Hi!

I have a little specific problem.
We use Mikrotik routers by many of our companies with Microsoft NPS as RADIUS server.
But with the new User Manager (v7) we want to use the OTP function for MFA authentication in VPN.
That works also fine, but one company has to many users (~200) to configure all devices in 1 day.
So we want to use the two RADIUS servers simultaneously, for the time of reconfigure the clients.
I made a test environment and in Microsoft NPS server added the Mikrotik as Remote RADIUS server (RADIUS-proxy).
It redirects the requests to User Manager and the User Manager answers but the Microsoft NPS server says timeout.
I figured out, that if the RADIUS server receives the authentication request through a RADUS-proxy, the RADIUS-proxy sends a Proxy-State attribute (standard, type ID 33) to the server.
That must send back the RADIUS server to the RADIUS-proxy unmodified.
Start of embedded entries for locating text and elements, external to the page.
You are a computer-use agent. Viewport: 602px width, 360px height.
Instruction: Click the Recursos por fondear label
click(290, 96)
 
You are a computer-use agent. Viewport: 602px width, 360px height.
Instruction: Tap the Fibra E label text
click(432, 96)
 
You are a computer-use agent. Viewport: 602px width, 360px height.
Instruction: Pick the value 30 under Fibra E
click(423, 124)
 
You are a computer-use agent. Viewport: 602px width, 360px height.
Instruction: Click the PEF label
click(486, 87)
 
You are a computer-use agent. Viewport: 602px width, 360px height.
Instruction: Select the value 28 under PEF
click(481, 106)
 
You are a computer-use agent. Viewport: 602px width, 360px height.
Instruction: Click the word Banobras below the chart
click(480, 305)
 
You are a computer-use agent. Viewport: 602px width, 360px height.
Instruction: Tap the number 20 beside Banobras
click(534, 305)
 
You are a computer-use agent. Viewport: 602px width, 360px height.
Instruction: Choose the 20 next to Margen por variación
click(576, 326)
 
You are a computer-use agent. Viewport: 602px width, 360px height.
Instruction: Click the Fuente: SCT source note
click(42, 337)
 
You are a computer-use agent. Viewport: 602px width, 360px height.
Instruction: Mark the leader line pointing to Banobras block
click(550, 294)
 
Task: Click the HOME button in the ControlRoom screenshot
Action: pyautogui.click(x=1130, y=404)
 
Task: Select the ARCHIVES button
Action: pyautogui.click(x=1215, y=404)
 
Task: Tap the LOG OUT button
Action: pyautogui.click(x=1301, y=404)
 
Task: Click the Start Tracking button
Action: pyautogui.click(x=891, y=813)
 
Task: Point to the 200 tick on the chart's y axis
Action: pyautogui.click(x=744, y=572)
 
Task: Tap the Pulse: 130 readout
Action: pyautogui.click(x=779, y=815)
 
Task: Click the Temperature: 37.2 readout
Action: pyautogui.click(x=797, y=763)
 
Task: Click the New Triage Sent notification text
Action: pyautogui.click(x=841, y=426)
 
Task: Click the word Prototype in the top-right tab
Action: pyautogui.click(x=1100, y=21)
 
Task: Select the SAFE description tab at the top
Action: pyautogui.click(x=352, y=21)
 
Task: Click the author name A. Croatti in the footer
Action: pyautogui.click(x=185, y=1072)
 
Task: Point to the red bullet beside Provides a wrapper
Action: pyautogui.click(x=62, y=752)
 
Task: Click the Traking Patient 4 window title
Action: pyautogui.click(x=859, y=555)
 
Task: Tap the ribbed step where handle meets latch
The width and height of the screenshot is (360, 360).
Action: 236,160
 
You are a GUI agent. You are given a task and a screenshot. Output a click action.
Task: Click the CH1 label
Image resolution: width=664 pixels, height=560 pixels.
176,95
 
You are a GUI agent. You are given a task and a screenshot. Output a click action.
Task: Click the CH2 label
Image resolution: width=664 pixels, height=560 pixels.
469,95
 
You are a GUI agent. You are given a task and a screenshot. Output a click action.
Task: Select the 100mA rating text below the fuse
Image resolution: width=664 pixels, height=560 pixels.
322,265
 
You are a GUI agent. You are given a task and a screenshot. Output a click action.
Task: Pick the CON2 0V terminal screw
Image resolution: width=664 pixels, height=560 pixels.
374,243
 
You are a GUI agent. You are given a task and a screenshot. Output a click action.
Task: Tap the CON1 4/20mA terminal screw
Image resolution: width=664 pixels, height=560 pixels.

It is described in RFC2865 page 53. https://www.rfc-editor.org/rfc/rfc2865.html#page-53
I ran Wireshark and saw that the RADIUS-proxy sends this attribute, but the User Manager sends it not back.
If i add the attribute, to the User Manger and user it sends the required attribute, but the value changes dynamically, so this is not functioning.
Can i add dynamic value to the RADIUS attribute based on incoming request, or can Mikrotik implement this in User Manager?

Thank you for you help!

hello, have you been able to configure Microsoft nps and user manager for two-step authorization?